(Exercise goal): Format the material from the line containing "Given: Click the round blue S extension icon" through the line containing "Looking at the", both ends included, as a two-column CSV with the columns instruction and response. Each request gets one row, and each field is quoted with its line breaks replaced by spaces.

(Exercise material):
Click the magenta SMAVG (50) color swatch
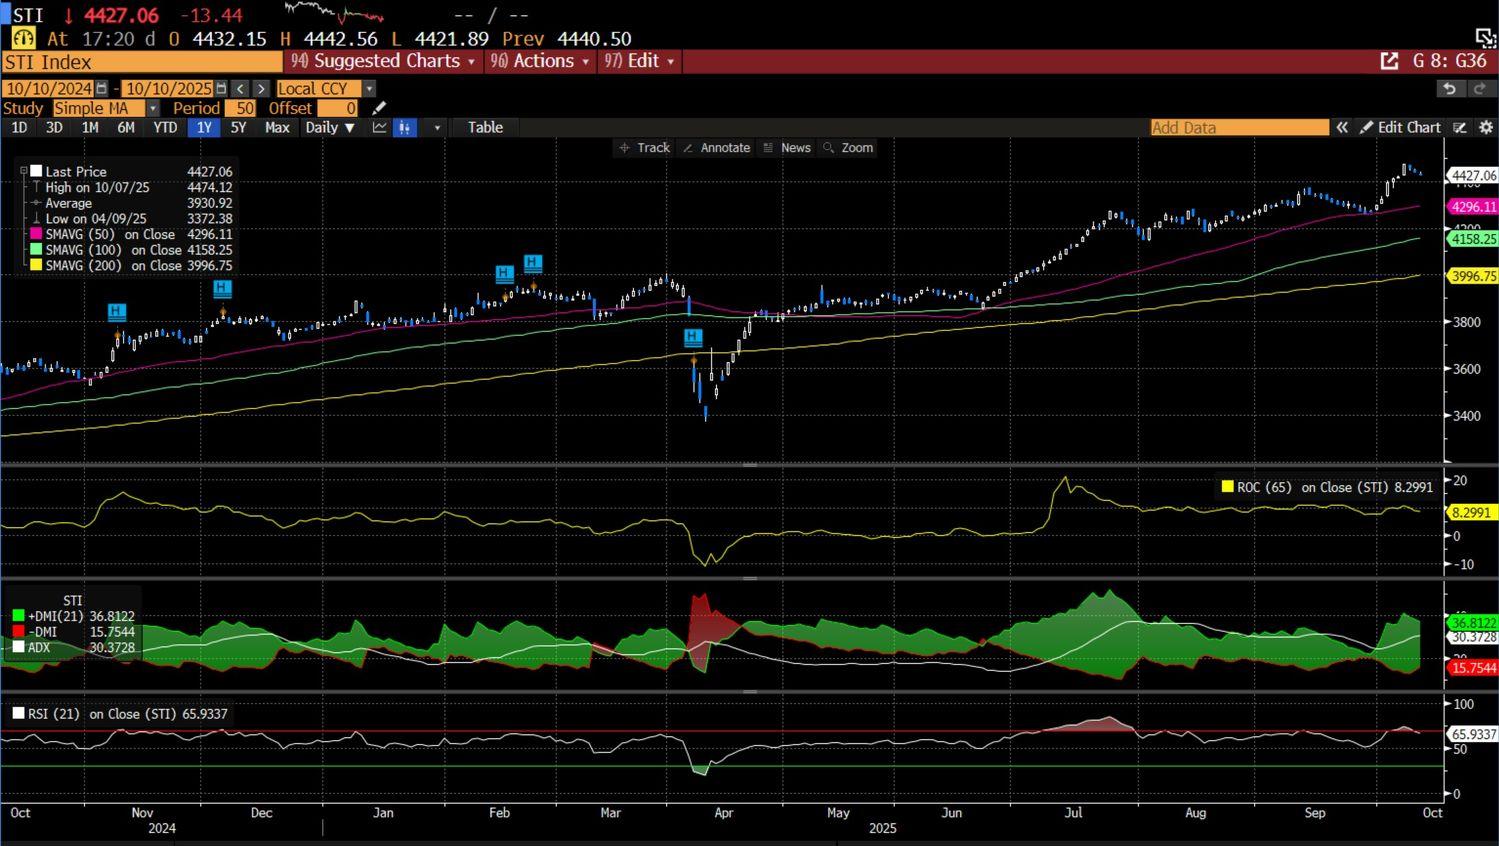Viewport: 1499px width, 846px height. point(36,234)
==
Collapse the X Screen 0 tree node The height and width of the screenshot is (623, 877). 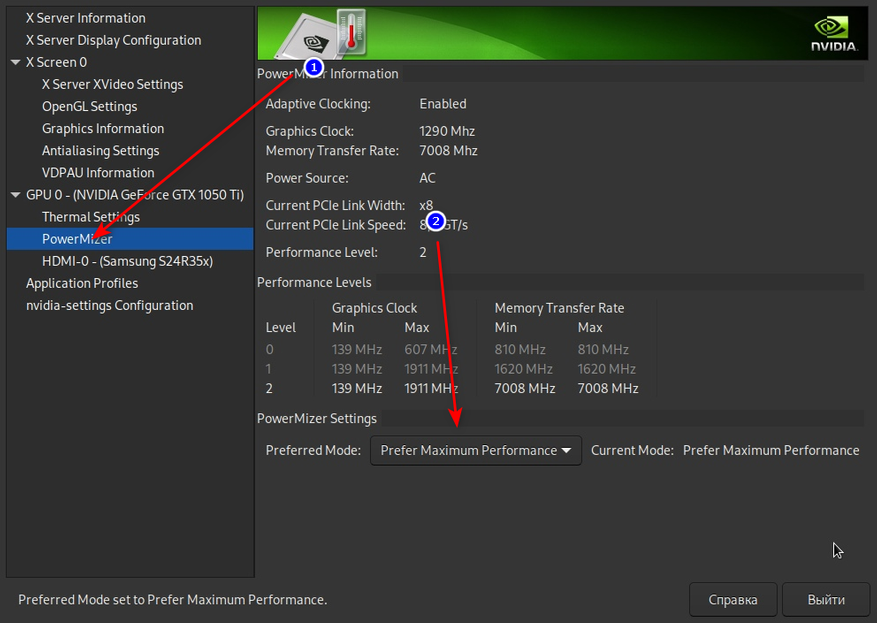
* * *
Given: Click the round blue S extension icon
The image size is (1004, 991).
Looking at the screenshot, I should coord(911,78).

(Response for this exercise):
instruction,response
"Given: Click the round blue S extension icon The image size is (1004, 991).","Looking at the screenshot, I should coord(911,78)."